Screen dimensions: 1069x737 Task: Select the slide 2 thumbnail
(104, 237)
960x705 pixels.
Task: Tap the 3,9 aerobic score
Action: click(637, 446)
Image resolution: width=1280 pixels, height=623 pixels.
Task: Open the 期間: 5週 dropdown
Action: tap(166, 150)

**EXERCISE TASK**
Reproduce every one of the entries above verbatim, preserving each line as it appears.

**TASK OUTPUT**
Screen dimensions: 1069x737 Task: Select the slide 2 thumbnail
(104, 237)
960x705 pixels.
Task: Tap the 3,9 aerobic score
Action: click(637, 446)
Image resolution: width=1280 pixels, height=623 pixels.
Task: Open the 期間: 5週 dropdown
Action: tap(166, 150)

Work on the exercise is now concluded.